I've come to the conclusion that if you actually look at it, the universal structure in Go is not interface{}, it's []byte. Anybody can read from and write to a []byte. Everything else is just a crutch to make things more bearable, but in the end, you will deal with []byte. In this sense Go kind of feels sad because []byte is far from having all the information you need, and if you want a "generic" B-tree that only handles []byte, you will waste a lot of time (un)marshalling.

Perhaps one of the design decisions was to make this cost clear to the developer. It's also a sign that Go doesn't want to be so high-level as to make low-level stuff secondary.


I don't follow. []byte comes up anywhere I marshal and unmarshal types for transmission and storage, but nowhere else. In fact, compared to Ruby, I think Golang is somewhat hostile to []byte and string.


It's just not worth using interface. And, I think, by the way, that has always been the intent from a syntax point of view.

The fact that it's slow on the CPU side is not great, but I don't think it's a major problem in the eyes of the core dev team: as far as I can tell, they do not believe that generics support as commonly envisioned is in line with go's mission.

Go is the anti-lisp / anti-unix of languages; designed to not give a team of junior devs enough rope to hang themselves. If we'd like a generics proposal that would get buy-in, I think we need to adhere to that dream while we imagine working generics and propose something; I bet it would be accepted.


sigh. Then you're back at using a more complex solution by copying and pasting generic structures and algorithms.

Moreover, the idea that generics allows junior devs enough rope to "hang themselves" is preposterous. There are more than one type of generic system out there, we don't need to replicate C++ templates here.

Let's not fool ourselves here. There's a difference between "we just haven't figured it out yet" and "generics doesn't fit into the vision of Go". The former attitude is perfectly acceptable. The latter is really annoying and misleading because Go does use generics -- internally.


> Let's not fool ourselves here. There's a difference between "we just haven't figured it out yet" and "generics doesn't fit into the vision of Go". The former attitude is perfectly acceptable. The latter is really annoying and misleading because Go does use generics -- internally.

I think there's some misconception here, Russ Cox (one of the core Go team) posted this on HN a few weeks ago https://news.ycombinator.com/item?id=9622417


I wonder if they've spoken to Phil Wadler. Having done Haskell and Java maybe he could get it right for Go?


Isn't that sort of like saying it's not worth using data structures other than maps and slices? In go, if you want a complex data structure you either use interfaces -- as the authors of this library did -- or you rely on some sort of code generation approach.

I've followed the go team's discussion of generics for a long time now. They've always claimed they're open to proposals that fit the philosophy of the language, but they're seemingly not in any hurry to address the issue. And that's fine. But I won't pretend it isn't frustrating every time I want to build something with a non-trivial data structure.

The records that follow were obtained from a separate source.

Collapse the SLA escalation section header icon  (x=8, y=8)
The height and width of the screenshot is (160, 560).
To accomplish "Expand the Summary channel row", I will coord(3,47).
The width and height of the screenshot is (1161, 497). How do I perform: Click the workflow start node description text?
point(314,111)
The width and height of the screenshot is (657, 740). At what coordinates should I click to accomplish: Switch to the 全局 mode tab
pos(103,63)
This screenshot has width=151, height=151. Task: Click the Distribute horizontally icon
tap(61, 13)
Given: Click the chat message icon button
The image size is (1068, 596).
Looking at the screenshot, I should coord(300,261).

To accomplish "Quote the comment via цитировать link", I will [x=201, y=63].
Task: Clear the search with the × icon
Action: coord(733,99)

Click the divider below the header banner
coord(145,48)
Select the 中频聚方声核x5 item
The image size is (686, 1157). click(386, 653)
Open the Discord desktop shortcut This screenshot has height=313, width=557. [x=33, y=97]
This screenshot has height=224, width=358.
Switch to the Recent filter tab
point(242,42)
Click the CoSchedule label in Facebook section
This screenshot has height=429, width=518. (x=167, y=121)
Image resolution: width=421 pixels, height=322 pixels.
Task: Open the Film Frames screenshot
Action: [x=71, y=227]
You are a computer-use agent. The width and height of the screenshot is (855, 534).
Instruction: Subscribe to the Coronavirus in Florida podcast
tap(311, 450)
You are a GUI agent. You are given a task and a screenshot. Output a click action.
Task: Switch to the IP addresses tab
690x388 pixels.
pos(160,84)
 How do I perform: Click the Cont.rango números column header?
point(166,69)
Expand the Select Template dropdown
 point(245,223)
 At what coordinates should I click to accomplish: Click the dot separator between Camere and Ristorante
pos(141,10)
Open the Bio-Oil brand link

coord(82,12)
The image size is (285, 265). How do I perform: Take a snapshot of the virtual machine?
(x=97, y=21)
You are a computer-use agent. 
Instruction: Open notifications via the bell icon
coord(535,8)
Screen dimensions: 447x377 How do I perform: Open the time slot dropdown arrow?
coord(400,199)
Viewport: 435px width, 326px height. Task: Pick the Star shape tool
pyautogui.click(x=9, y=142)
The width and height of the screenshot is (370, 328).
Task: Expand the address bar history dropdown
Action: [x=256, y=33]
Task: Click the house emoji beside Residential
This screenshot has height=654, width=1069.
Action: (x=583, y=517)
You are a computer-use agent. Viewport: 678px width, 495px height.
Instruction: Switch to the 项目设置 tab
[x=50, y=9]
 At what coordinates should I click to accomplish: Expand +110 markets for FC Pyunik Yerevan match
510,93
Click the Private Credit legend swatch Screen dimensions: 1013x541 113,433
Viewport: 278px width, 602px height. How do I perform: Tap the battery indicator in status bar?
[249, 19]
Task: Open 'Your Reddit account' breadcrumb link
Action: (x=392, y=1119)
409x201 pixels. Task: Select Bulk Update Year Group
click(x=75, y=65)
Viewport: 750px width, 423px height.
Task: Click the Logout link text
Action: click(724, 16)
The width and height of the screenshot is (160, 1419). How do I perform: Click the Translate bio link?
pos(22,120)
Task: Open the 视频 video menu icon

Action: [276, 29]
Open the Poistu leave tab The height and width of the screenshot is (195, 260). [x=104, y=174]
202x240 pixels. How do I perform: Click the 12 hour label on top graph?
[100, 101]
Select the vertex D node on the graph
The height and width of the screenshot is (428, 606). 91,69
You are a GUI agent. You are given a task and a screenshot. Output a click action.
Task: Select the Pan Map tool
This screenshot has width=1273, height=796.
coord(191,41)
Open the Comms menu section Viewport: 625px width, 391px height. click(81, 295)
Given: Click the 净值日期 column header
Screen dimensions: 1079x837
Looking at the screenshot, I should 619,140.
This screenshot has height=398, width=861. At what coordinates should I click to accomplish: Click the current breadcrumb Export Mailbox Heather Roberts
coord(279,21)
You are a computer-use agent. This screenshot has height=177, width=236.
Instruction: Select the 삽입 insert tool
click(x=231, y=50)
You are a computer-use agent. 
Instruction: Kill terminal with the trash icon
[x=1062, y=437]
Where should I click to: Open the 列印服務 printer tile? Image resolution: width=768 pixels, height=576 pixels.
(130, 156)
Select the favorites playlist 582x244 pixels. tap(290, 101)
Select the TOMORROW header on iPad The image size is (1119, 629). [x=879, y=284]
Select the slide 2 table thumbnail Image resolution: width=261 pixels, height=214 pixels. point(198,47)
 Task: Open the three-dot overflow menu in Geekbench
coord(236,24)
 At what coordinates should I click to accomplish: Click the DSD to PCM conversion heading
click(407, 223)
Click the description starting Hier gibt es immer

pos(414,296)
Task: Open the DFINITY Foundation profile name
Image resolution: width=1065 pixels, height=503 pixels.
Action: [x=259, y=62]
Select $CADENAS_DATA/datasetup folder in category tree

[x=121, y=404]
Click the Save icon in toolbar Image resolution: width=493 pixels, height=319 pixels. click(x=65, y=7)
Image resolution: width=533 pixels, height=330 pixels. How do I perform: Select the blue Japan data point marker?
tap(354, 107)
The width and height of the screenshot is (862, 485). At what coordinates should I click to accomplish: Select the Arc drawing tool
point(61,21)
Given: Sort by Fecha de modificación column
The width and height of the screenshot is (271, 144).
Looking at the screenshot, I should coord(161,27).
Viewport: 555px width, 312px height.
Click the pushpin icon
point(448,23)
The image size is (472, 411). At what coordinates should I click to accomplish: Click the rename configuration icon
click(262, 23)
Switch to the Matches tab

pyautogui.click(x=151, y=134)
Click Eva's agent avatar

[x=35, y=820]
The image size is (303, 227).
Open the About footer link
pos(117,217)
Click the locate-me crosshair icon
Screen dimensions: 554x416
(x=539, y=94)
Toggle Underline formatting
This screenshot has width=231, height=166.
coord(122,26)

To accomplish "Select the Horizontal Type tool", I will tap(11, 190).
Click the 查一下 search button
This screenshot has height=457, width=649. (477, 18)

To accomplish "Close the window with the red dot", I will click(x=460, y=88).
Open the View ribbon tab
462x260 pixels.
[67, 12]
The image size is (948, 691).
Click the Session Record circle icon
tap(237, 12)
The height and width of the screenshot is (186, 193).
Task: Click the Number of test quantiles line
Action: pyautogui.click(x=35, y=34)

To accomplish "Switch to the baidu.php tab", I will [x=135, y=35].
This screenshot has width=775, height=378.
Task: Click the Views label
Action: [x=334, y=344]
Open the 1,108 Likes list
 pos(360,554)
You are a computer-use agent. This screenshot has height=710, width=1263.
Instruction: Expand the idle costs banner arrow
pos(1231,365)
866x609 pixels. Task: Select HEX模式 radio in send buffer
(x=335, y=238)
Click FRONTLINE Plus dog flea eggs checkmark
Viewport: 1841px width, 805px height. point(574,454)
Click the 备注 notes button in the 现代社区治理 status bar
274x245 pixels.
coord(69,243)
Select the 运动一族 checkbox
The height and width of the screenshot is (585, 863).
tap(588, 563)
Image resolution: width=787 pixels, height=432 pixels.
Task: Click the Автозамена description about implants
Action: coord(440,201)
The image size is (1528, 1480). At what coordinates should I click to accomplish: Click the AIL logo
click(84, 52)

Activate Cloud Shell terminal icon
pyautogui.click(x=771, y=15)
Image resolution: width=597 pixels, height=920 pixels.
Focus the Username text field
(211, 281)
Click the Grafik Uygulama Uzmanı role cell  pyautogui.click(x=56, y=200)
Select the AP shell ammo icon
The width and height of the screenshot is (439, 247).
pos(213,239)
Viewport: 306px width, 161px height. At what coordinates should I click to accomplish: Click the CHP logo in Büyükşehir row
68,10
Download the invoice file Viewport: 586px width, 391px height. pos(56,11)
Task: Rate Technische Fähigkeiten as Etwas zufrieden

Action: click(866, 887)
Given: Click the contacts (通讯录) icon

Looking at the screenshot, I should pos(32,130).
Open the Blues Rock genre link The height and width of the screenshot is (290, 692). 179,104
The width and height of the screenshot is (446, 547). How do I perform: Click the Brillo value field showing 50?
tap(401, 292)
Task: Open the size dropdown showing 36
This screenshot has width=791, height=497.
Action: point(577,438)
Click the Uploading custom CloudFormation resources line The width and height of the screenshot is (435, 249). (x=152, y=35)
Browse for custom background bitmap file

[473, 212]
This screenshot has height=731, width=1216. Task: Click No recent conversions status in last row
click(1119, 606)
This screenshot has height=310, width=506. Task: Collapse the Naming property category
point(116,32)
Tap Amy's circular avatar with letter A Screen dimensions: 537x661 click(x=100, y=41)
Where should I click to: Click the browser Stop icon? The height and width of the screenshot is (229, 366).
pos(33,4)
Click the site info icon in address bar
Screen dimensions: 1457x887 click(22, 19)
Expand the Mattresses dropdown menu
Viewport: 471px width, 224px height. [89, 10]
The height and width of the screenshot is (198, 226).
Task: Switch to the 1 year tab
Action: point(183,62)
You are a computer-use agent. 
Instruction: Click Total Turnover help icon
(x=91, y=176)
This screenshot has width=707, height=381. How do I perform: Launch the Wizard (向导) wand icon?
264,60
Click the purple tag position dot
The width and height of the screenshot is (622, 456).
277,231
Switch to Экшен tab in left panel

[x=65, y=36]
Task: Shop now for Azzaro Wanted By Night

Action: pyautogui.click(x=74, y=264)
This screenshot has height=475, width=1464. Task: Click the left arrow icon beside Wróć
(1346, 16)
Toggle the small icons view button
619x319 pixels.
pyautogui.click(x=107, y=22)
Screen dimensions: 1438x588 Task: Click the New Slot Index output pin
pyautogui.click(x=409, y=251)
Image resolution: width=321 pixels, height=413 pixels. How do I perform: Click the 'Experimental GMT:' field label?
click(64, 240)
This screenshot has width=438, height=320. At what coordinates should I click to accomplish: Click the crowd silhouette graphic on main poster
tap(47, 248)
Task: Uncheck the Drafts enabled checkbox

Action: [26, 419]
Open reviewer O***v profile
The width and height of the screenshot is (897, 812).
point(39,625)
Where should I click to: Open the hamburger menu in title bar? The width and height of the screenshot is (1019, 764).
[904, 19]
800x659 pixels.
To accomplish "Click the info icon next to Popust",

Sometimes a map or a slice just doesn't cut it.


Never used Go, but I've written a lot of C in the past and I think the point you're missing is that they probably intend for you to use a special purpose data structure when a map or slice doesn't fit your needs. When it's special purpose, there's no need to use generics.

When I needed a generic data structure in C, I would do code generation (but only after I'd have a use for it in more than one place). The number of times I ever needed to do this for anything other than an array or hashtable is (not really surprisingly) vanishingly small.

So, coming from the perspective of Go is a better C (that avoids the mistakes of C++), this choice makes sense to me. I don't necessarily think it's the right choice -- I think generally generics are useful, but tend to use generic functions in my C++ code more than generic types or containers.

Might be worth noting that I work in game development, where using a library data structure isn't really considered for most things, because a special purpose one is likely able to be higher performance, due to assumptions it's able to make, operations it doesn't need to implement, etc. I guess I can see the situation where not being able to find an off the shelf generic data structure is frustrating, but I think it might be a bit overblown.


You don't ever need a concurrent linked list or hash map?

Lock-free concurrent data structures always struck me as the killer use case for generics as far as data structures are concerned: reasoning about atomics (especially when you have to annotate with relaxed/acquire/release/sequentially consistent ordering) is really tricky and one small mistake will lead to incredibly difficult-to-reproduce bugs. You really don't want to rewrite those over and over. Even something like a j.u.c-style concurrent hash map with striped locking needs careful thought around growth and reallocation lest you deadlock; it's so much easier to just have someone else write the data structure.


Writing bug free data structure implementations is hard. Doing it in a way that is highly performant is extremely hard.

The idea of cutting/pasting code seems pretty backwards to me compared to just using one of these libraries:

http://java-performance.info/large-hashmap-overview-jdk-fast...


Thing is, in Go that library cannot be written generically.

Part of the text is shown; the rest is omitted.